Riot did not respond, and he studied her gaze; she stared past him at the horizon. Daphne was in the distance, a phantom wind blowing in her aprons. She twitched back and forth in repetitions.


“Daphne?” Riot called. “Are you okay?”


“Riot, wait…” Walt began, but she was already floating away across the ice to where the once-waitress hovered. Walt muttered a curse under his breath, and rose after them. He could hear Daphne’s voice echoing like a song across the barrens.


“Can I get you anything else, hon?” Daphne said.


“Riot, hold up!” Walt called, but she was beside Daphne by now, peering up at her, and Walt drifted to join her, boots passing through the ice.

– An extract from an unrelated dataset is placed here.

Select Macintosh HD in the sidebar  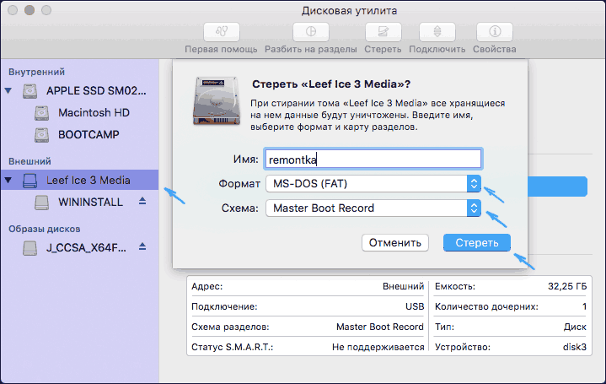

“Can I get you anything else, hon?” Daphne said, and smiled at a blank horizon, eyes fixed on an unseen table. She mimed a motion as if reaching for a plate. And when she reached the end of the gesture, she said the words again, and it was not so much that she repeated the gesture as that she appeared again at the start of it, a VHS tape skipping backward, a scratch in a vinyl record.


“Walt? What’s wrong with her?” Riot said. She waved a hand gently, but Daphne’s eyes did not follow it.


“She gets like this sometimes,” Walt said, and sighed. He watched Riot with a cautious eye. “Just give her a little time to snap out of it. She’ll find her way back.”


Riot watched Daphne reach, and reach, and reach. Walt looked down at the ice, hands on his hips. Anything else hon, anything else, anything else? Riot raised a quizzical eyebrow at him.


“She’s been here a long time,” he explained. “Twenty years longer than me, you know. She might have been one of the first ones up here. And, uh. Ghosts don’t die, exactly. But I think they fade, given enough time.”


“She was fine before,” Riot said, and shook her ghostly head. “Just a little while ago, she was talking about your high school days. That janitor you liked. She was fine.”


“And I enjoy the times I get with her,” Walt said, and looked up to her, “When she’s here. Other times she’s… somewhere else. At a breakfast diner in North Carolina, if I had to guess. I think a soul is a cigarette, Riot. It’s lit with passion. And when you die, there’s nothing feeding the flame anymore. Uses up all its paper. And the stub burns out eventually. This is what the last glow looks like.”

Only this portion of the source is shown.